His voice dropped an octave. “ICE always wins.” He sounded disgusted with himself, but I didn't have a chance to feel any pity. He yanked my arm so hard it almost went out of the socket. “Let's get this over with,” he said.

“You don't have to do this!” I scrambled away, grabbed onto the console, and tried to shake myself out of his grip.

“Stop being na
ï
ve!”

“Stop being evil!”

His right hand strained into a claw, but instead of grabbing me, he grabbed his left hand, and tried to tug it off me. But then he let go of both himself and me, and instead wrenched a coolant bar off the wall.
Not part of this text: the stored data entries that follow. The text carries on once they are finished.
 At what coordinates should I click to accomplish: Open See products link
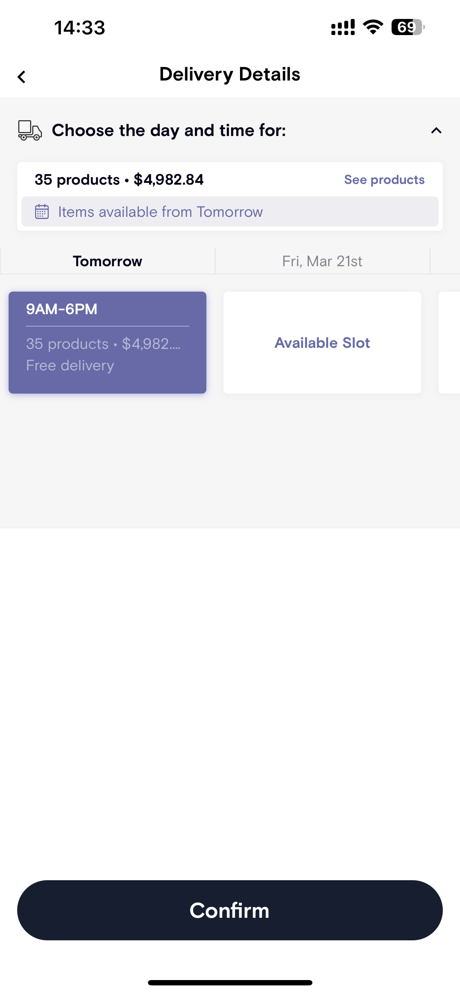click(x=384, y=180)
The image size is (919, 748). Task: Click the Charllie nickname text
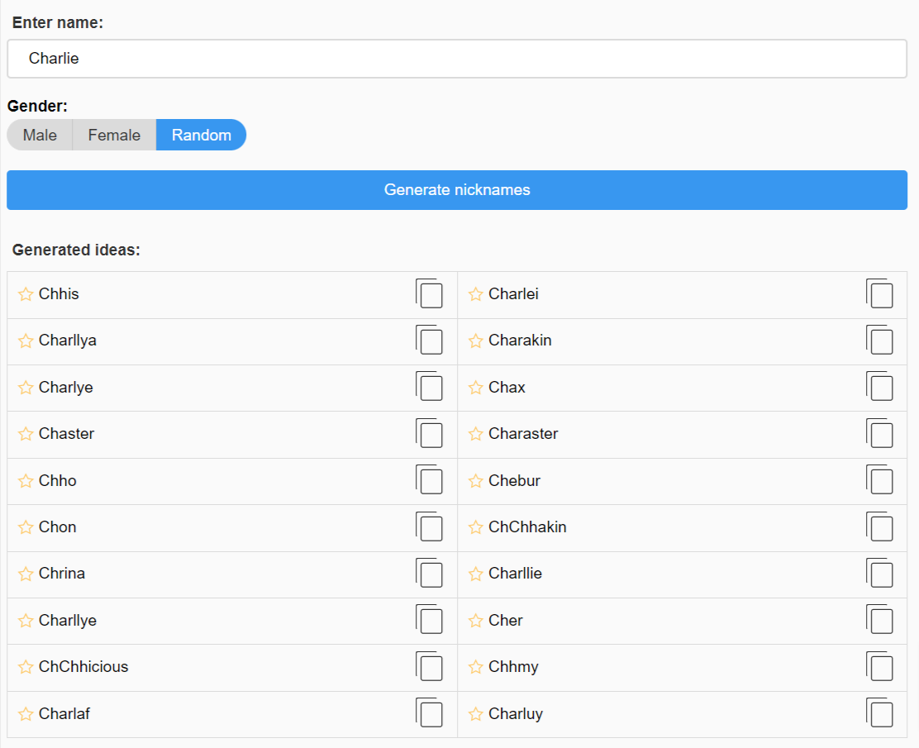tap(515, 574)
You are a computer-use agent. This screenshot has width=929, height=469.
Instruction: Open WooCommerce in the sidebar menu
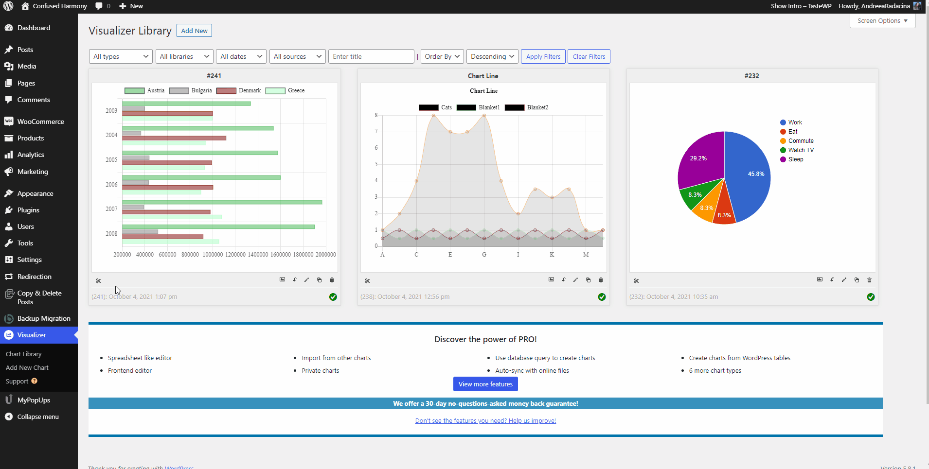pos(40,122)
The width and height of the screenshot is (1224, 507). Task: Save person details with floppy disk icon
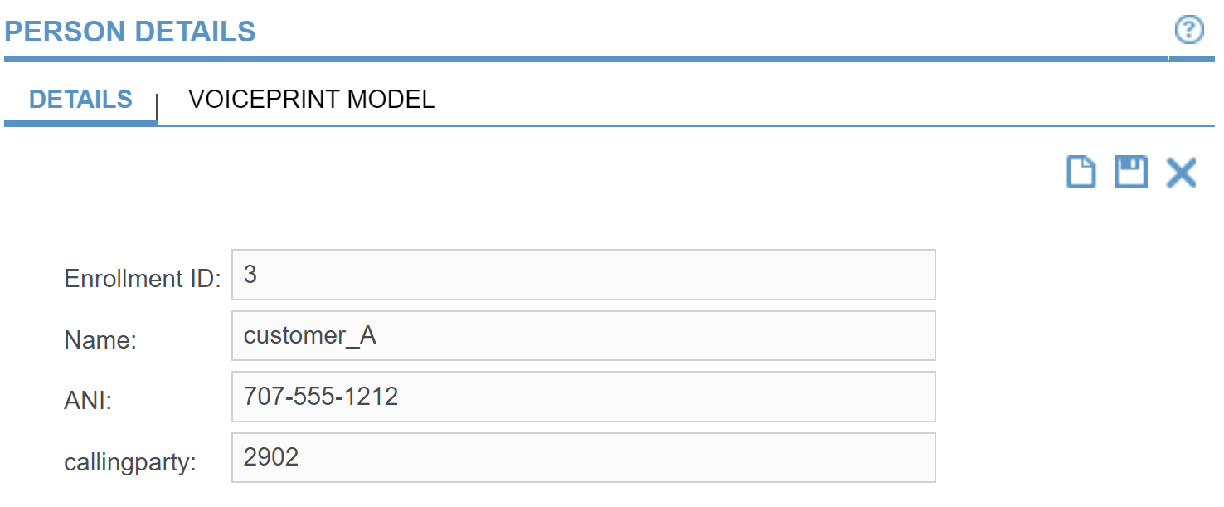coord(1130,173)
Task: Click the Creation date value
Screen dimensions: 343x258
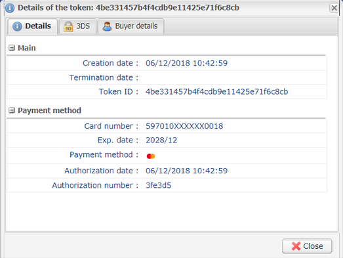Action: (x=187, y=63)
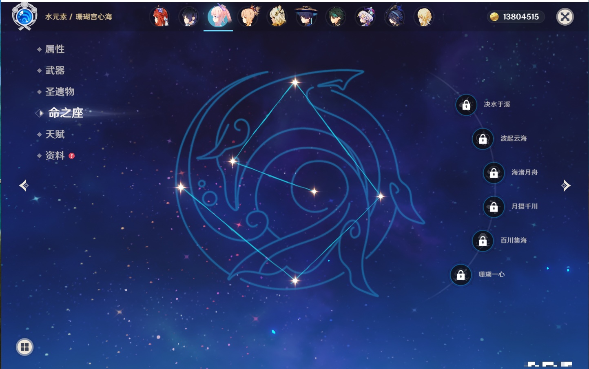
Task: Switch to the 武器 weapon tab
Action: point(55,71)
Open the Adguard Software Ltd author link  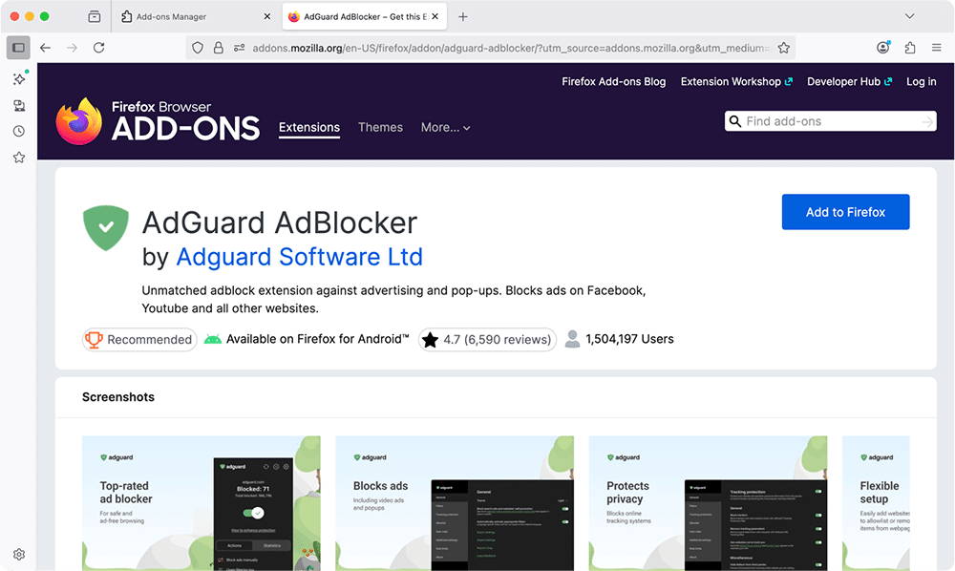pos(299,257)

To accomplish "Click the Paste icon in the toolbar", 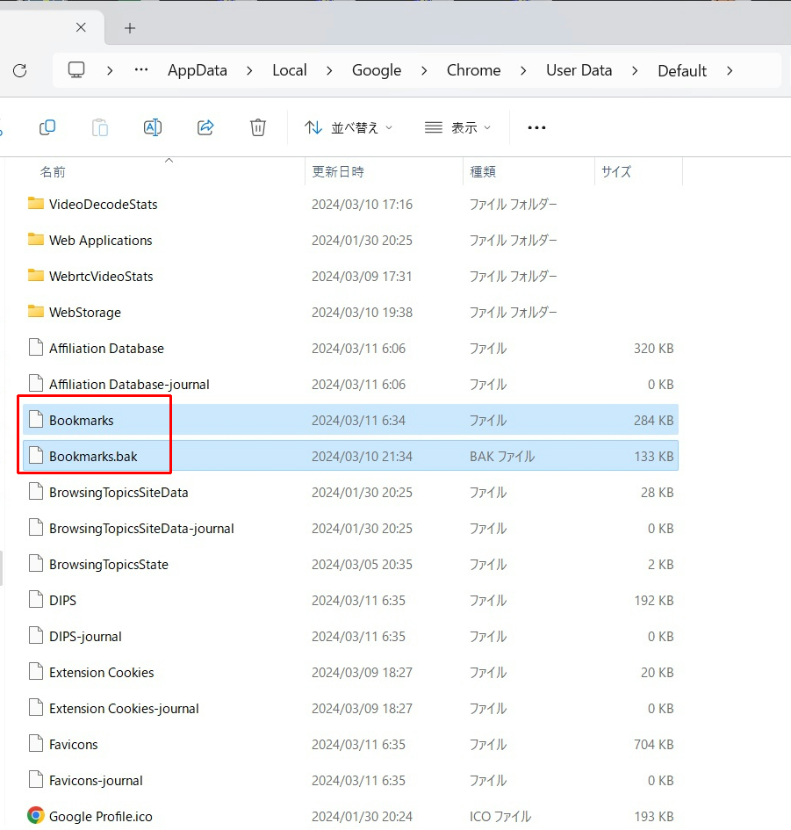I will click(100, 127).
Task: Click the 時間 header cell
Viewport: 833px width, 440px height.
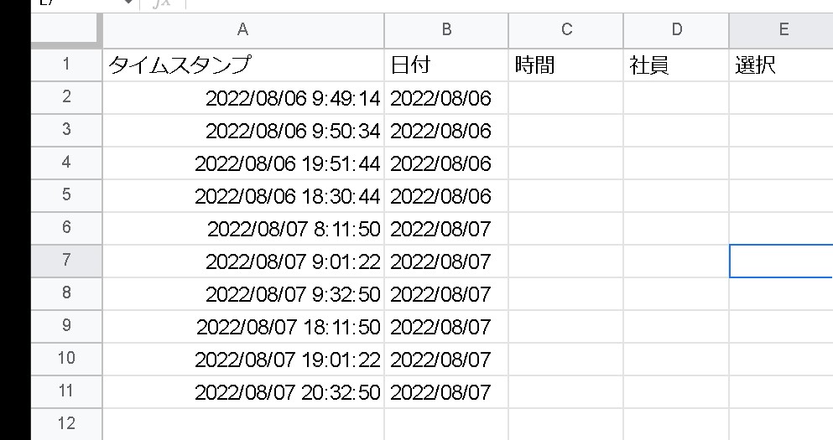Action: 566,65
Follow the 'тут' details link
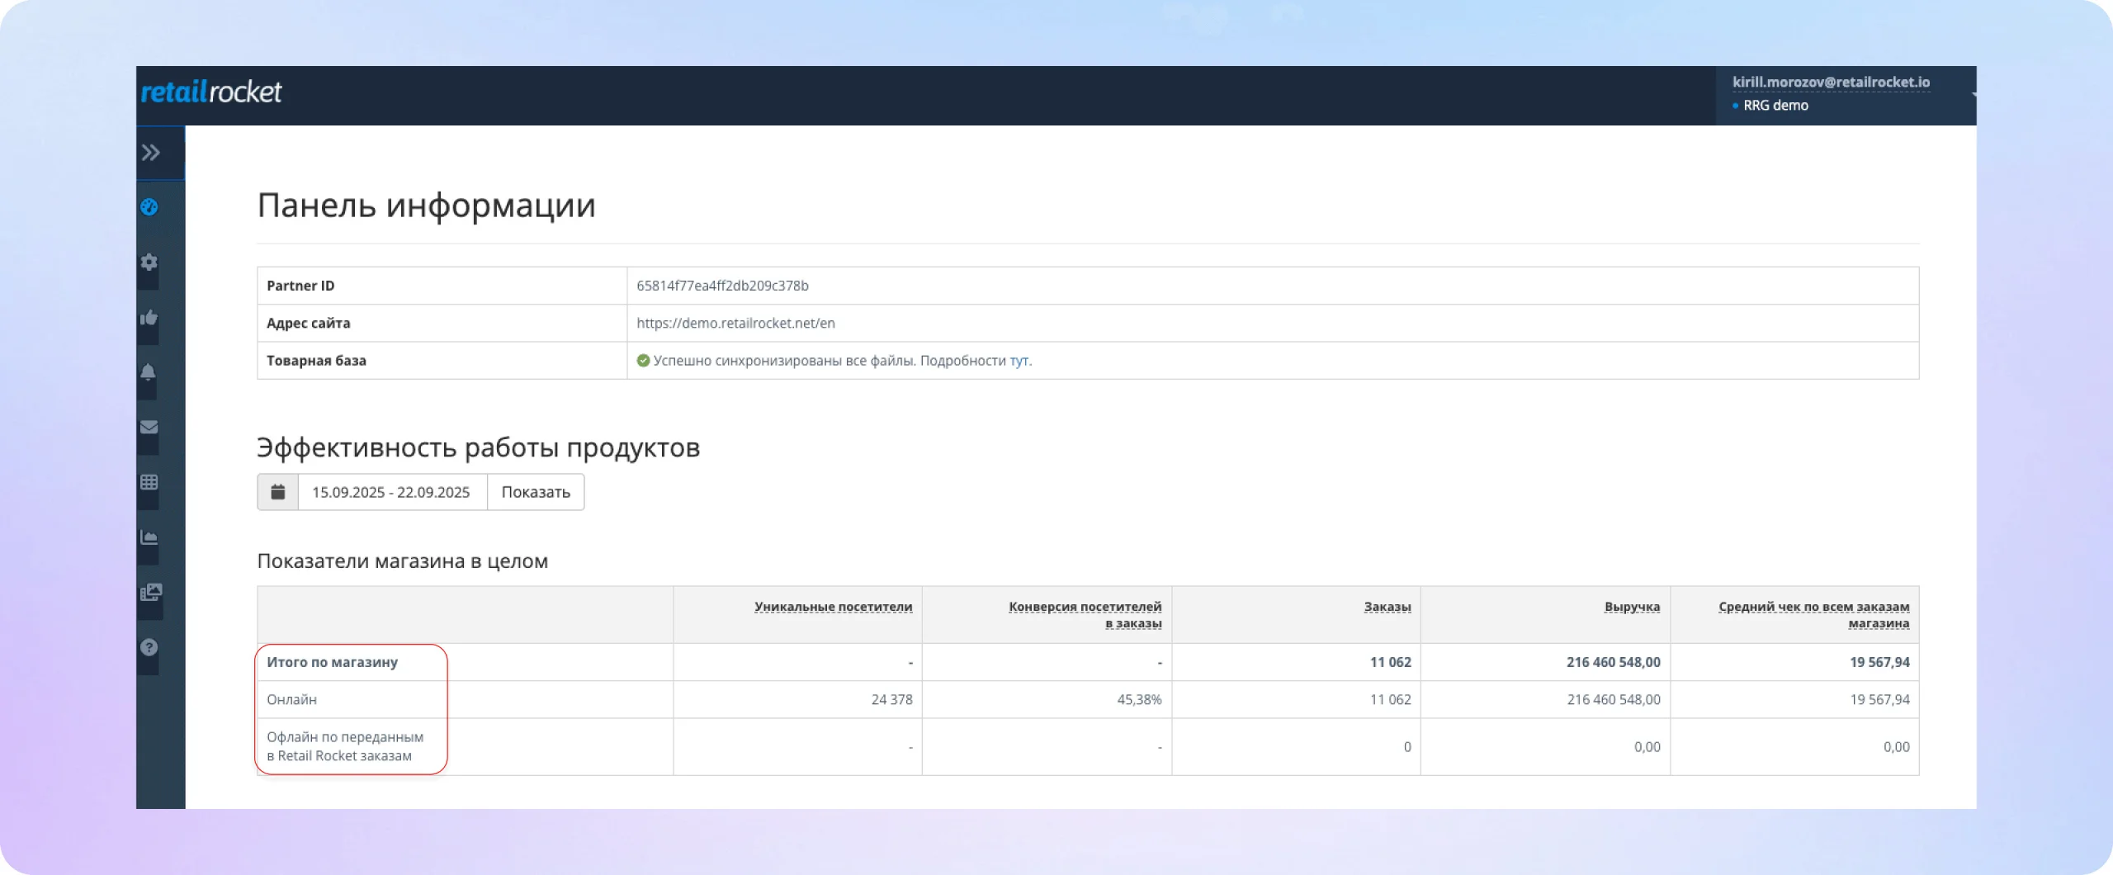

“You can't live like this, Wyck!” It was like I had a battleside view of an inner civil war. I had no idea which side would win, but I knew either way, Wyck would lose. Leto already had. No matter what ICE claimed, NeoShifting wasn't safe. Those transplanted tendrils would eventually kill him just as they had Leto.

“Let me help you,” I said.

The clue popped back into my mind.
To save his, destroy yours
. Jafney had said that Finn wasn't the only one who needed saving. She was talking about Wyck. Maybe I could still help him.

But to do that, I'd need to neutralize him. I whirled around and delivered a nice bootslap to his ear. As I backed up to land another blow, he caught my leg and twisted it. I tumbled to the side, and he slammed his foot into my ribcage. I gasped in pain and only a smidge of air went in. My breath turned shallow and rapid. The blow had punctured my lung. Just like Wyck had said would happen.

“Why didn't you listen to me, Bree?” He wiped a smear of blood from his nose. “I told you. You're going to fail. And you're going to wreck your life trying.”

“No,” I said. “You may have your sources, but I … I have better ones.”

“Your future self?” said Wyck. “She was wrong this time.”

“She wouldn't lead me here if I was going to fail. She wouldn't do that. She wouldn't—”

But as I looked around, with three tanks and one of me, with Wyck calling my every move, I realized he was right.

I was going to fail.

A cold rage built within me. ICE had stripped me of everything. Everything! Even faith in my future self. Well, guess what? I might fail, but I was going to go down fighting.

I swept Wyck's leg out from under him and grabbed the coolant bar out of his hand as he fell.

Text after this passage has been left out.